— Begin Extract —

Towards the close of 2021, I decided to share a review of how my goals had gone in the year.
This was done more to keep myself accountable, and motivated, so I was surprised when the post was well received by my regular readers (thank you!).
Therefore, at the risk of over staying my welcome, I’ve decided this will be a regular feature where you get to see quarter goal reviews.
For those unfamiliar, I always group my goals into the different areas of my life, and these are:
- Family/Personal Life
In this post, I give a summary how things are doing. I haven’t broken this into blow-by-blow detail of each goal (if you want more detail check out Appendix A).
Here I’ll tell you what worked, what hasn’t, along with any new goals, and I’ll summarise each section with a key lesson learnt.
Last time, I reported the lack of stability of my career in 2021. The “dream job” didn’t work out, and after feeling jaded and burnt out, I ended the year reinventing myself, moving into a different type of role that was out of my comfort zone.

— End Extract —
— Begin Information supplied —

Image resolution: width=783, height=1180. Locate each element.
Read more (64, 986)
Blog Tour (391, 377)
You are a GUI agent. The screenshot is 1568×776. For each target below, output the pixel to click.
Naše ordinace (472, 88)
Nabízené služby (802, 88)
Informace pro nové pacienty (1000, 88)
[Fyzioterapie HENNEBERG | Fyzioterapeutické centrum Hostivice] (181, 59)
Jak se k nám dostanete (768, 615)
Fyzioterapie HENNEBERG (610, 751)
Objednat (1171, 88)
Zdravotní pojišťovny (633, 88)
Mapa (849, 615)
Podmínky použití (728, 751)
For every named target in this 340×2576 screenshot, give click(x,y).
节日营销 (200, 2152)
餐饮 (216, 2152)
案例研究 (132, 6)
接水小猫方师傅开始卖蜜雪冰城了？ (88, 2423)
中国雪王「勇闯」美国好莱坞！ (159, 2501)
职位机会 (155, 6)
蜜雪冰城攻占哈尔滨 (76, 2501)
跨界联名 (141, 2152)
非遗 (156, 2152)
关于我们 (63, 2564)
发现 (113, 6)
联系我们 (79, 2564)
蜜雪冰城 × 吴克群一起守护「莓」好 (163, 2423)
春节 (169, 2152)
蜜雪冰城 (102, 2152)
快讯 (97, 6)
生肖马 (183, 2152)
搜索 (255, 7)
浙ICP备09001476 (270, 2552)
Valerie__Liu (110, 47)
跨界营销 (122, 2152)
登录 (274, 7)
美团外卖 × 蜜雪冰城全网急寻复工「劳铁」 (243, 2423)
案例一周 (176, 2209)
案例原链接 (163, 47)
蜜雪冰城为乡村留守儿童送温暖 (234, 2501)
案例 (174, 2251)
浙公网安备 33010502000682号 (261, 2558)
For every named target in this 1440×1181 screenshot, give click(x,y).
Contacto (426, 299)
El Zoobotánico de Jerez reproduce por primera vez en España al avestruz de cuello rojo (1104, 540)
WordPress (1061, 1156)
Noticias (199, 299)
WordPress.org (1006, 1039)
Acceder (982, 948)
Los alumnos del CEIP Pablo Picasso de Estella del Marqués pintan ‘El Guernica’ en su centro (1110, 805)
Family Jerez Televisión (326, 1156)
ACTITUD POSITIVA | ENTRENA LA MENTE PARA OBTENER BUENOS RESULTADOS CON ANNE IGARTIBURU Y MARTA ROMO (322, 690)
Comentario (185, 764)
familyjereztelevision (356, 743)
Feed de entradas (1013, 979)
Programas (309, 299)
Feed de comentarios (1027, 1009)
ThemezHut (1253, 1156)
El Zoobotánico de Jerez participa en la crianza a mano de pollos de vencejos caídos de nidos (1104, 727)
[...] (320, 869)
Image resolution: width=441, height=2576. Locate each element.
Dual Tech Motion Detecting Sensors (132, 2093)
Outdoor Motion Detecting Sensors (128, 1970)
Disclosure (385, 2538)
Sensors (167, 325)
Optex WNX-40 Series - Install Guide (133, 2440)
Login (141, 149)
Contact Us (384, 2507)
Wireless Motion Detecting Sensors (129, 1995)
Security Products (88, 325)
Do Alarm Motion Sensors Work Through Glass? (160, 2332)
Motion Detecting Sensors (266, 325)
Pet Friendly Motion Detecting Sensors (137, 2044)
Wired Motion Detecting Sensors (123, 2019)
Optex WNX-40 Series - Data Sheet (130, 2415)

— End Information supplied —

Task requirements ▸
**a.** According to the goal review post, why did the author decide to make goal reviews a regular feature? Answer in one to three sentences.
**b.** Please transcribe the goal review post word for word, everything from "Towards the close" down to "out Appendix A).".
The data has no connection to the goal review post.

Responses in order ▸
**a.** The author's end-of-2021 review of yearly goals was well received by regular readers, which came as a surprise. Because of that response, the author decided to make quarterly goal reviews a regular feature.

**b.**
Towards the close of 2021, I decided to share a review of how my goals had gone in the year.
This was done more to keep myself accountable, and motivated, so I was surprised when the post was well received by my regular readers (thank you!).
Therefore, at the risk of over staying my welcome, I’ve decided this will be a regular feature where you get to see quarter goal reviews.
For those unfamiliar, I always group my goals into the different areas of my life, and these are:
- Family/Personal Life
In this post, I give a summary how things are doing. I haven’t broken this into blow-by-blow detail of each goal (if you want more detail check out Appendix A).